Exercise data
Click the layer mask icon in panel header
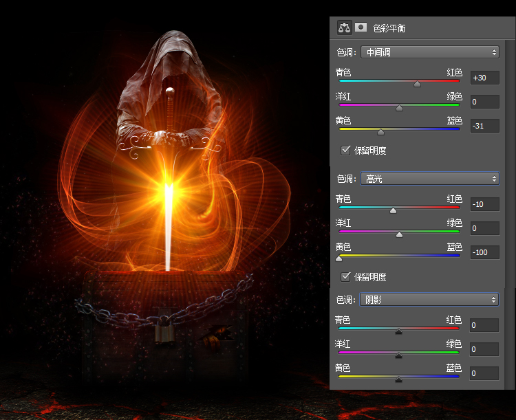This screenshot has height=420, width=516. coord(361,27)
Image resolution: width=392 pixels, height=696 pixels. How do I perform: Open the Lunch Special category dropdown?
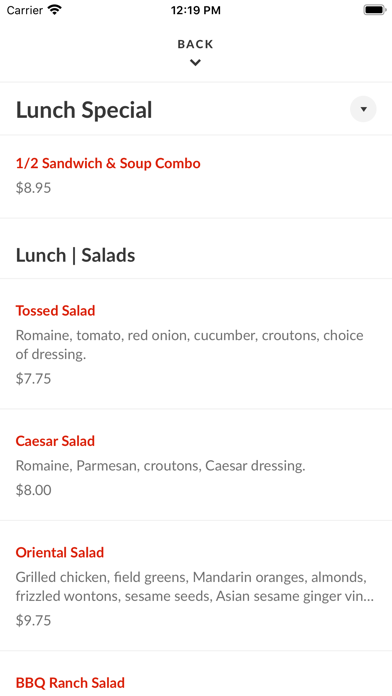click(363, 109)
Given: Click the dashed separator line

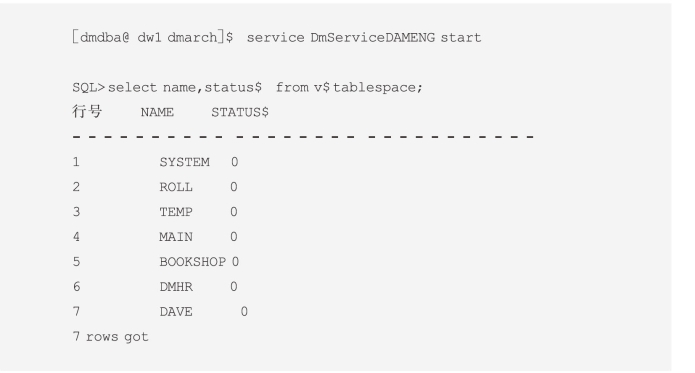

Action item
Retype the listing exactly. Leave the pictures out.

Exercise result
Click the layer mask icon in panel header
This screenshot has height=420, width=516. coord(361,27)
Image resolution: width=392 pixels, height=696 pixels. How do I perform: Open the Lunch Special category dropdown?
click(363, 109)
Given: Click the dashed separator line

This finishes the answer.